== Fragmento seleccionado ==
Por Adrián Melo.
Artista con rasgos de genialidad, caliente homoerotismo y posiciones polémicas frente a la militancia gay, Franco Zefirelli muere el 15 de junio de 2019 a los 96 años legando para nuestra comunidad imágenes inolvidables de esteticismo, sensualidad y bellos muchachos.
Vivió setenta y siete años del siglo XX y su vida perteneció claramente a ese tiempo histórico. Eso se evidenció muchos aspectos pero particularmente en la manera tortuosa, contradictoria y también gozosa en la que vivió su homosexualidad que pareció absorber enunciados, prejuicios, odios y amores sobre el ser gay que circularon durante el siglo más violento de la historia humana.
Parte de su existencia residió en un elegantísimo palacio romano, entre un jardín con pinos añejos, y el fresco olor de los limoneros en derredor de una piscina que uno presume siempre de aguas límpidas y en ocasiones plenas de efebos. Todo un estereotipo de la vieja loca millonaria y esteta.
En el interior de la mansión, un inmenso y majestuoso piano de cola (otro estereotipo) y sobre él fotos autografiadas de sus divas y divos preferidos- los libertarios y escandalosos María Callas, Richard Burton y Elizabeth Taylor- que miraban desafiantes a través de las paredes. Porque acá empiezan a manifestarse las contradicciones: en otro salón sobre una antigua estufa de hierro fundida retratos de sí mismo acompañado de personajes infernales que reinaron en el siglo: Ronald Reagan, George Bush, Margaret Thatcher. Sería también ferviente adherente a la figura de Berlusconi y en 1994 consiguió un escaño en el parlamento italiano desde un partido neofascista.
===
== Material proporcionado ==
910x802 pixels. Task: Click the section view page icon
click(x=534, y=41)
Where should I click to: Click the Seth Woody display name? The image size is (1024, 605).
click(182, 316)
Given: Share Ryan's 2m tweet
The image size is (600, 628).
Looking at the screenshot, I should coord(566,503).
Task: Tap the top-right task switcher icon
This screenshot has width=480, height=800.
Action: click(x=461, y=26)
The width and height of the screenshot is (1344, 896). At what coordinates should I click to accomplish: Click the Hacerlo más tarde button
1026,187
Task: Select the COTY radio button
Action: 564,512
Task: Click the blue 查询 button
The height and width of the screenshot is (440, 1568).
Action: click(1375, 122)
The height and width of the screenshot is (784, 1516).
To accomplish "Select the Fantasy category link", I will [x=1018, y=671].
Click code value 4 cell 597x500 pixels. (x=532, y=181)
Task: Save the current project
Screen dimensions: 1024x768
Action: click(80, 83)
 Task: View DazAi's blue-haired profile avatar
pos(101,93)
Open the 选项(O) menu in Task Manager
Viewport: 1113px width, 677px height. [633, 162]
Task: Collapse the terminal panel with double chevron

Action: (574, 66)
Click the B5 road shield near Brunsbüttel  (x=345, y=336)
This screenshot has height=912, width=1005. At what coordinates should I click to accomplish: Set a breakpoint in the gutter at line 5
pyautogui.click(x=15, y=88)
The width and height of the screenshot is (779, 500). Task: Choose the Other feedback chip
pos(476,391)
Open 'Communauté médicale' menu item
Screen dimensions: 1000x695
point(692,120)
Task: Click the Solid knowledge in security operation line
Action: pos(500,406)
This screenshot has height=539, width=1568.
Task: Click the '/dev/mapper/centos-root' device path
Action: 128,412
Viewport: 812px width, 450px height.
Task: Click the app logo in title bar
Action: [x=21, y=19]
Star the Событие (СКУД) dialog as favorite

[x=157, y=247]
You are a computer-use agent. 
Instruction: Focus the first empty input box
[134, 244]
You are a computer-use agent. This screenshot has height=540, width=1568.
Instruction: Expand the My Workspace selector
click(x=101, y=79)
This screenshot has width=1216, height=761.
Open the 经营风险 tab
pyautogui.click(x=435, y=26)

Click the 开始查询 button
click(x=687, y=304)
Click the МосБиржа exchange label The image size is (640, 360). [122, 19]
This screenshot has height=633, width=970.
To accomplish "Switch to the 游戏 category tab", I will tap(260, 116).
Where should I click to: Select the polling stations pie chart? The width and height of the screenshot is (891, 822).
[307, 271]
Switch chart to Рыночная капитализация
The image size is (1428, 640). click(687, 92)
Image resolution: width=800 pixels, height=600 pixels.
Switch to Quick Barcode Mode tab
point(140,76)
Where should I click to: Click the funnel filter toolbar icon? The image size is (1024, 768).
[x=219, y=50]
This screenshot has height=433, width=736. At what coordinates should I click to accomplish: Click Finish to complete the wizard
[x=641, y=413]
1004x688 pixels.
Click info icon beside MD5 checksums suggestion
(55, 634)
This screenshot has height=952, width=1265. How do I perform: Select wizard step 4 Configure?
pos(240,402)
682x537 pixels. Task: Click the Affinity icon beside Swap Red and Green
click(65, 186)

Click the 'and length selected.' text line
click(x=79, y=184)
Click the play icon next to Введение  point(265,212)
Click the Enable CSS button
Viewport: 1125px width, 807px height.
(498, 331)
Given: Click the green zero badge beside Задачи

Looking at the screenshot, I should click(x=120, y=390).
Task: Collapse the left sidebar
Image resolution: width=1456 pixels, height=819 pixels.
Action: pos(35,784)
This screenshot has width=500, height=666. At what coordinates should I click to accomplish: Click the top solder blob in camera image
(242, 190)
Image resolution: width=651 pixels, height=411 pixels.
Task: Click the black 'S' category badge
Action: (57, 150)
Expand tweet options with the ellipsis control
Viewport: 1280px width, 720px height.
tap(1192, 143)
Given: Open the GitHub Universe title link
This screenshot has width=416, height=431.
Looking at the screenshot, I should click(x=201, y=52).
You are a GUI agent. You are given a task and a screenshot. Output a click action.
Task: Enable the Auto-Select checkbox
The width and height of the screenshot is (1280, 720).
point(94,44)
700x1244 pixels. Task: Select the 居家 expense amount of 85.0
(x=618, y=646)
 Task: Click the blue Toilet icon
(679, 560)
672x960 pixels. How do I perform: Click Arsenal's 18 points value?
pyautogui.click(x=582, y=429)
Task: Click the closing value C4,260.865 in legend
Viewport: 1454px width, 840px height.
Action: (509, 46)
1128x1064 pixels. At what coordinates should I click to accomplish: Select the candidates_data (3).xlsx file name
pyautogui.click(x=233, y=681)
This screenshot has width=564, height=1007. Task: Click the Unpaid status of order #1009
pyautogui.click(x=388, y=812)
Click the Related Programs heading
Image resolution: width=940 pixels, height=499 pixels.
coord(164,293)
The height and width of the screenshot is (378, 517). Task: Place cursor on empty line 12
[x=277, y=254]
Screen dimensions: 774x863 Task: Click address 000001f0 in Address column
===
* [Trabajo por hacer]
1. Según el texto sobre Franco Zefirelli, ¿por qué su vida perteneció claramente al siglo XX? Responde en una a tres oraciones.
2. Imprime tal cual el pasaje del texto sobre Franco Zefirelli que empieza en las palabras "Artista con rasgos" y termina después de "la historia humana.".

* [Tareas resueltas]
1. Vivió setenta y siete años del siglo XX, y eso se evidenció sobre todo en la manera tortuosa, contradictoria y también gozosa en que vivió su homosexualidad. Esa forma de vivirla pareció absorber los enunciados, prejuicios, odios y amores sobre el ser gay que circularon durante ese siglo.

2.
Artista con rasgos de genialidad, caliente homoerotismo y posiciones polémicas frente a la militancia gay, Franco Zefirelli muere el 15 de junio de 2019 a los 96 años legando para nuestra comunidad imágenes inolvidables de esteticismo, sensualidad y bellos muchachos.
Vivió setenta y siete años del siglo XX y su vida perteneció claramente a ese tiempo histórico. Eso se evidenció muchos aspectos pero particularmente en la manera tortuosa, contradictoria y también gozosa en la que vivió su homosexualidad que pareció absorber enunciados, prejuicios, odios y amores sobre el ser gay que circularon durante el siglo más violento de la historia humana.